NEWSLETTER

August 24, 2020

Canaanite Fortress

A Canaanite fortress was recently unearthed during an excavation by a team of Israeli archeologists from the Israel Antiquities Authority near Kibbutz Gal-On in southern Israel, according to a statement by the Antiquities Authority. It's likely the fortress was built some 3,200 years ago to protect the local Canaanite inhabitants from foreign incursions by the Philistines (see below).

The Philistines, who are believed to be from the island of Crete, although their origins are disputed, inhabited the Mediterranean coast of Canaan during the period of the Book of Judges, and their highly-developed weapons brought a great threat to the Israelites.

The fortress unearthed will allow archeologists "to glimpse into the geopolitical environment depicted in the Book of Judges, in which Canaanite, Israelites and Philistines were clashing with each other," according to archaeologists from the Antiquities Authority.

Jerusalem Post  |  August 24, 2020

A 12th Century Canaanite Fortress Excavated Near Gal On Opens To Public

By Daniel Nisinman

Canaanite Fortress
A team of archaeologists, led by Prof. Yosef Garfinkel of the Hebrew University of Jerusalem's Institute of Archaeology and Prof. Michael Hasel at Southern Adventist University in Tennessee, revealed extensive ruins of a Canaanite temple dating.  (photo credit: Courtesy)

It is likely that the fortress was build some 3,200 years ago to protect the local Canaanite inhabitants from foreign incursions, possibly from the Philistines.
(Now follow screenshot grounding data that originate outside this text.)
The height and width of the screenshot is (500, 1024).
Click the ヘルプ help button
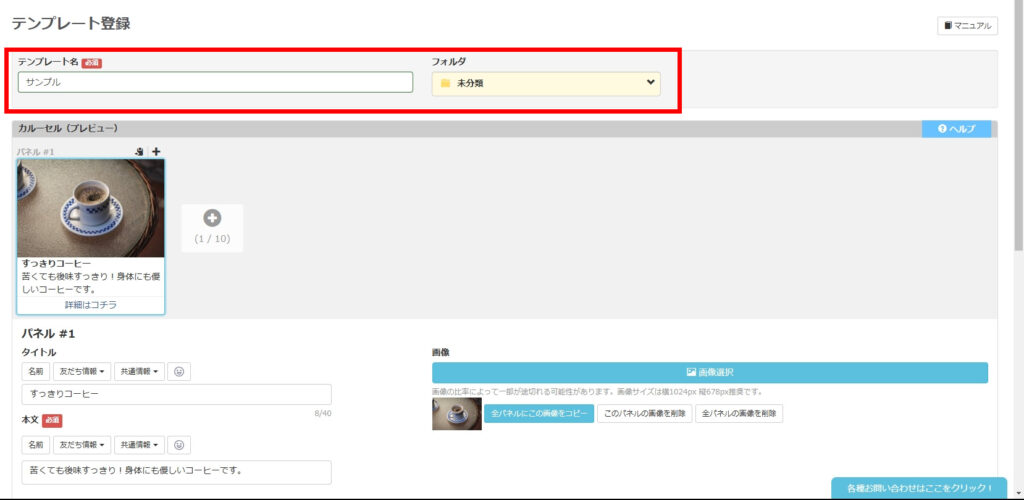[956, 129]
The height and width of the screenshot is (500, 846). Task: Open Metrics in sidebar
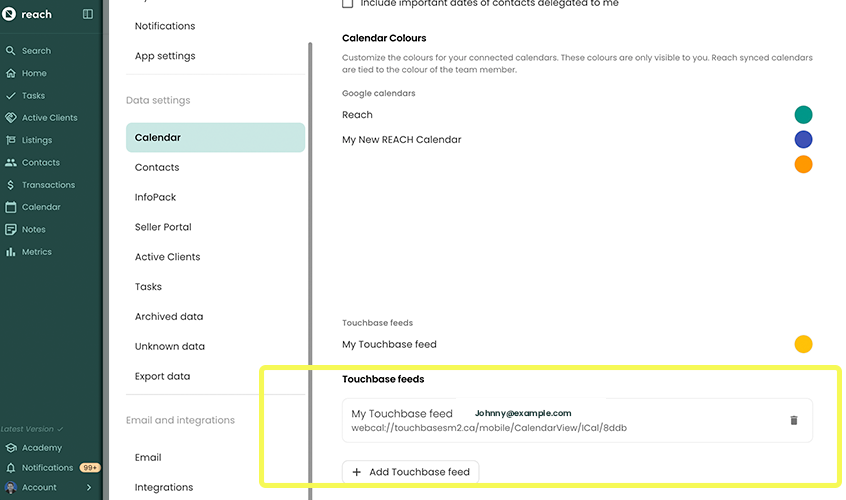pyautogui.click(x=37, y=252)
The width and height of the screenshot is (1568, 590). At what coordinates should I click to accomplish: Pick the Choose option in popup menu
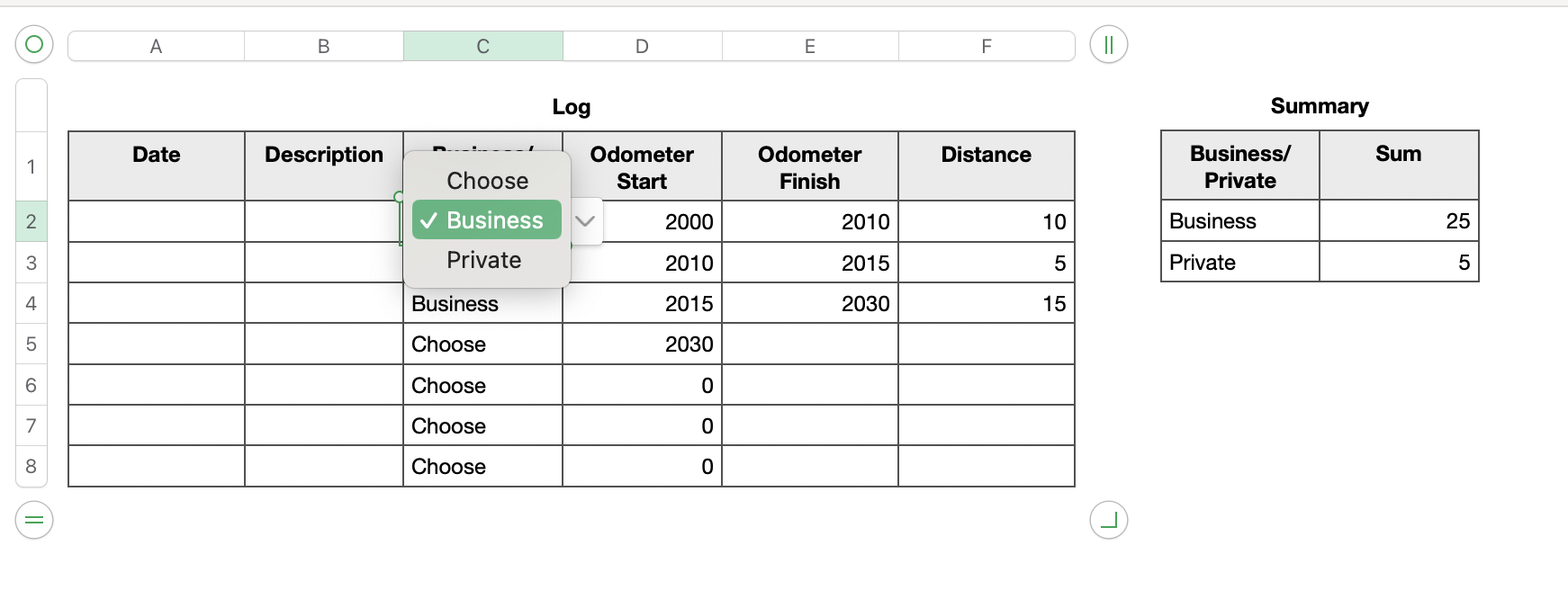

A Canaanite fortress, dated to the 12th century BC, the time of the Biblical Judges, was unearthed during an excavation by archaeologist from Israel Antiquities Authority near Kibbutz Gal On in southern Israel, according to a statement by the Antiquities Authority.

It is likely that the fortress was built some 3,200 years ago to protect the local Canaanite inhabitants from foreign incursions, possibly from the Philistines.
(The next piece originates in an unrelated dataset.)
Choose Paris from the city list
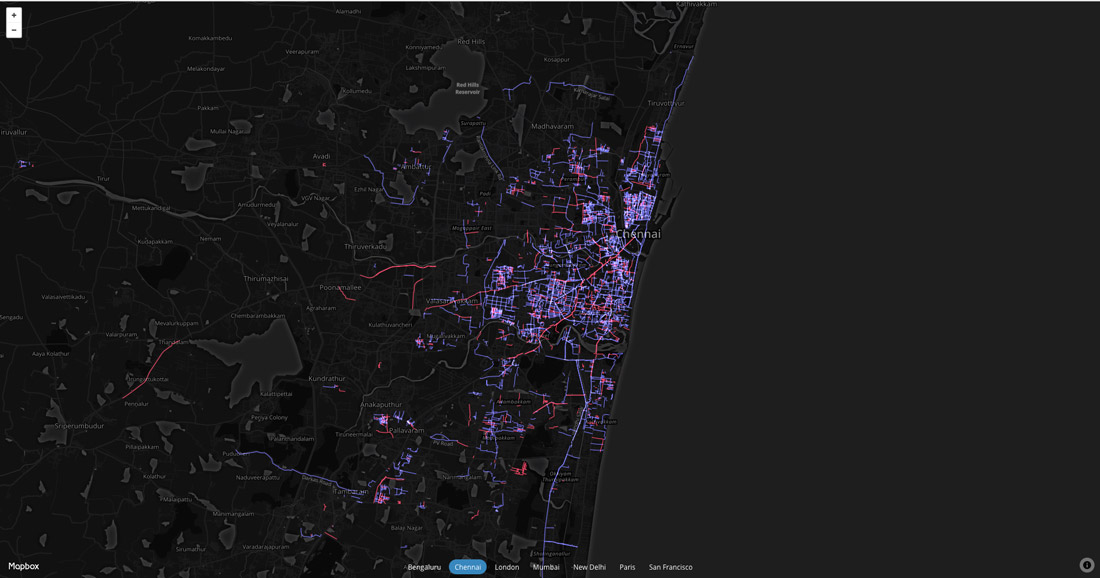Viewport: 1100px width, 578px height. coord(627,567)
The Philistines, whose origins are disputed, came to the biblical land of Canaan in the 12th century BC, sometime around the time Israelites began to settle.

They began settling along the coastline, erecting cities - some of which still stand today - including Ashdod, Ashkelon, Ekron and Gat spreading further south.
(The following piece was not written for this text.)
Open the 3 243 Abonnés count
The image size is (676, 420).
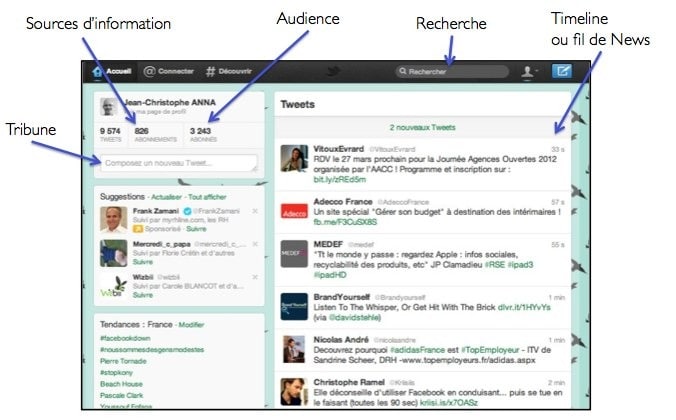[201, 134]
Archeologists believe that the fortress was built in an attempt to curb the Philistine's imperialist aspirations.

"The fortress that we unearthed allows us to glimpse into the geopolitical environment depicted in the Book of Judges, in which Canaanite, Israelites and Philistines were clashing with each other," explains Saar Ganon and Itamar Wesbin, both archeologists working for the Antiquities Authority.

The fortress resembles a square of roughly the size of 18 by 18 meters (5.4 ft by 5.4 ft), with a watch tower at each corner. The threshold was carved out of a solid rock, weighing some 3 tons (6,000 pounds).

The inner court was covered by stone plates with columns placed at the centers. Rooms, which served as living quarters and storehouses, were situated on both sides of the court.

In these inner chambers, thousands of pieces of earthenware were discovered. Some of them, however, were remarkably left intact.

Archaeologists believe that they were used for worshiping local gods.

The ancient site will be open to visitors starting from August 25th.

Original article here.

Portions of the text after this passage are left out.